→ WORK TO COMPLETE: The lines from the first line of the entries through the line containing "has width=1233, height=517." are to be repeated exactly, with both of those lines included.

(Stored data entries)
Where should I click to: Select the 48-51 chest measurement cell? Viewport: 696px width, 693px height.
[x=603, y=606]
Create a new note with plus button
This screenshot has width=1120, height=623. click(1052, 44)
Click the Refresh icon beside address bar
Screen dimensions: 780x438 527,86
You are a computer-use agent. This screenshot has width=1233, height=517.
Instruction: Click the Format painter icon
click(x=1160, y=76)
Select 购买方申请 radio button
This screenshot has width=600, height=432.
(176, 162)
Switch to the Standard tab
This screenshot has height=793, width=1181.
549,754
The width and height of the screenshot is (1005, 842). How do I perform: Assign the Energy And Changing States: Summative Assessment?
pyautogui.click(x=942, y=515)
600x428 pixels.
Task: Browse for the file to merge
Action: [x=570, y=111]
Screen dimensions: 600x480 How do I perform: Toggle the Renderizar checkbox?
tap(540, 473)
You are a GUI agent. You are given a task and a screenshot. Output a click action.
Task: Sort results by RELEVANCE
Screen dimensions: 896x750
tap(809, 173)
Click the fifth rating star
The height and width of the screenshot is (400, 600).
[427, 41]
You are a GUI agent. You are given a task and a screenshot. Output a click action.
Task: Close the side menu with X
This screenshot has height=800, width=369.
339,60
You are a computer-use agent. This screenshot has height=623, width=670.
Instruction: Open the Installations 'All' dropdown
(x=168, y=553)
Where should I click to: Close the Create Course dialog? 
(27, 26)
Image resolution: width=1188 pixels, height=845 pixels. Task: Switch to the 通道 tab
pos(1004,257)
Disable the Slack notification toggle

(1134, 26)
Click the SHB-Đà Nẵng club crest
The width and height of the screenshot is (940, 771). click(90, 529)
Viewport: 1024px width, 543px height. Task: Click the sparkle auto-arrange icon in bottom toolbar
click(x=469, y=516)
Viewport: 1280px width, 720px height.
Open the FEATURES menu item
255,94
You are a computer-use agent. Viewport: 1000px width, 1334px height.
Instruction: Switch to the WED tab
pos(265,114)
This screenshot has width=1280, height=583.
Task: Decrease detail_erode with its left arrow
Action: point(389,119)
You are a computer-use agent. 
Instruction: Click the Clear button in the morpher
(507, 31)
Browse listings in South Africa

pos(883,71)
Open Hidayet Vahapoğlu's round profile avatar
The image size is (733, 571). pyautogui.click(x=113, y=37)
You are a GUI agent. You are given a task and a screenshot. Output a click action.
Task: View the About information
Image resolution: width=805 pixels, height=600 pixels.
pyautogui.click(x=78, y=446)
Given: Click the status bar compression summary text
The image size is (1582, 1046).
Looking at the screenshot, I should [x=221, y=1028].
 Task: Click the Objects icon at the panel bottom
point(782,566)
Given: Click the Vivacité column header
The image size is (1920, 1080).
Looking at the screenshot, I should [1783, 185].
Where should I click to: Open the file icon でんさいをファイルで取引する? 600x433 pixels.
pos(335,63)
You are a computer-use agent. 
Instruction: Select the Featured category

→ RESPONSE FOR THIS EXERCISE:
Where should I click to: Select the 48-51 chest measurement cell? Viewport: 696px width, 693px height.
[x=603, y=606]
Create a new note with plus button
This screenshot has width=1120, height=623. click(1052, 44)
Click the Refresh icon beside address bar
Screen dimensions: 780x438 527,86
You are a computer-use agent. This screenshot has width=1233, height=517.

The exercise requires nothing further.